• Solicitação 1
De acordo com o texto sobre a hidrelétrica de Ivirizu, que percentual de conclusão do projeto foi anunciado em maio de 2023?

Construção da hidrelétrica de Ivirizu
Construção da hidrelétrica de Ivirizu. Pesquisador diz que obras destruíram 280 hectares do Parque Nacional Carrasco, onde o projeto está localizado (Imagem: Ministério de Hidrocarbonetos e Energia da Bolívia)

Marco Gandarillas, pesquisador de investimentos chineses da organização equatoriana Latinoamérica Sustentable, destacou a natureza “complexa” do projeto Ivirizu, que envolve “desde o desmatamento e o tratamento dos resíduos até a própria operação da usina”. 

Além disso, ele mencionou relatos de que as áreas protegidas tenham sofrido incursões de “colonos” — termo usado na Bolívia para se referir a pessoas da região andina que buscam terras na zona tropical. Segundo Gandarillas, esse movimento foi possível graças à construção de estradas para o transporte de trabalhadores e materiais da usina. 

Um relatório da Cedib observou que a área protegida foi alterada para beneficiar o projeto, cujo objetivo, segundo a Empresa Nacional de Eletricidade (Ende), seria gerar eletricidade para a exportação. O governo boliviano classificou a obra como “de interesse e prioridade nacional” um mês antes da mudança. Em maio de 2023, o Ministério de Hidrocarbonetos e Energia anunciou que o projeto estava com “mais de 86%” concluído.

Em 2020, mais de 50 organizações ambientais bolivianas enviaram uma carta à Sinohydro, reivindicando que a empresa publicasse seus estudos de impacto ambiental. O texto dizia que a obra “teria impactos irreversíveis” ao parque nacional, segundo Gandarillas. “Mas tanto a empresa quanto as autoridades bolivianas se recusaram a apresentar os estudos”, acrescentou.

• Seção de dados
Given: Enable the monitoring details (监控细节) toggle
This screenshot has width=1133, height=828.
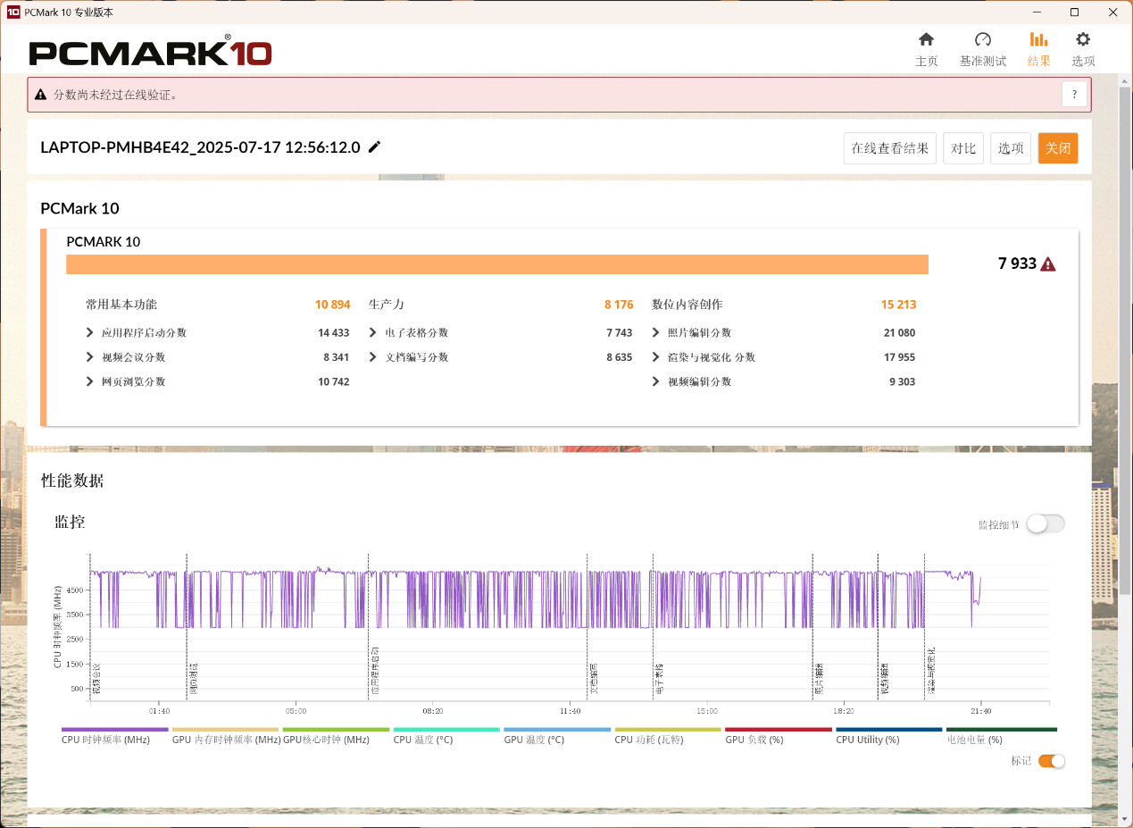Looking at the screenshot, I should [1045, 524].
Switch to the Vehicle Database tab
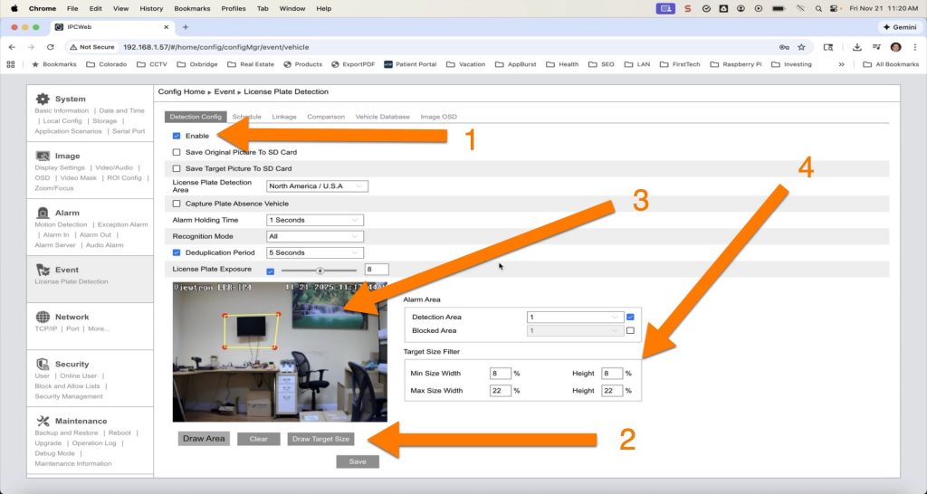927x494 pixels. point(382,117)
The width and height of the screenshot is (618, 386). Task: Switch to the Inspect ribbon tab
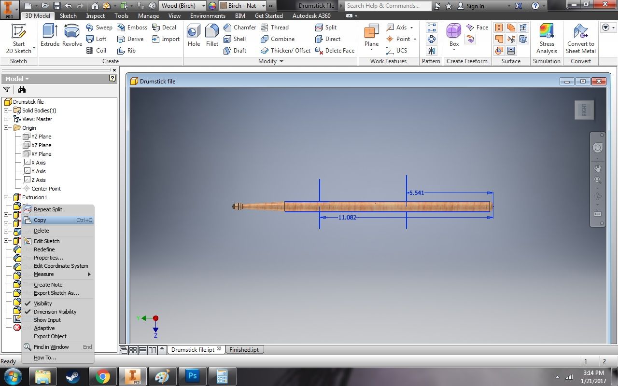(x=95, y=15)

==

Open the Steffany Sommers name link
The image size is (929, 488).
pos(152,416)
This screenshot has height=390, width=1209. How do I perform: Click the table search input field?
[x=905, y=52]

* * *

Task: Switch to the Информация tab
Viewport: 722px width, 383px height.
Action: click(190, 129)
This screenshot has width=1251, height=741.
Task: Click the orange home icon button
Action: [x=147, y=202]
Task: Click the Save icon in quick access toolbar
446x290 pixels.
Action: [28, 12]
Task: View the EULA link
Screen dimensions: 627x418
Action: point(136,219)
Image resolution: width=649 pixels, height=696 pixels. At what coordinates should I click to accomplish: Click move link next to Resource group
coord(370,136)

• Solicitação 2
Transcreva de forma idêntica as linhas da seção de dados, desde a que contém "Task: Click the Save" até a que contém "coord(370,136)", ambas incluídas.

• Resultado 1
Mais de 86%.

• Resultado 2
Task: Click the Save icon in quick access toolbar
446x290 pixels.
Action: [28, 12]
Task: View the EULA link
Screen dimensions: 627x418
Action: point(136,219)
Image resolution: width=649 pixels, height=696 pixels. At what coordinates should I click to accomplish: Click move link next to Resource group
coord(370,136)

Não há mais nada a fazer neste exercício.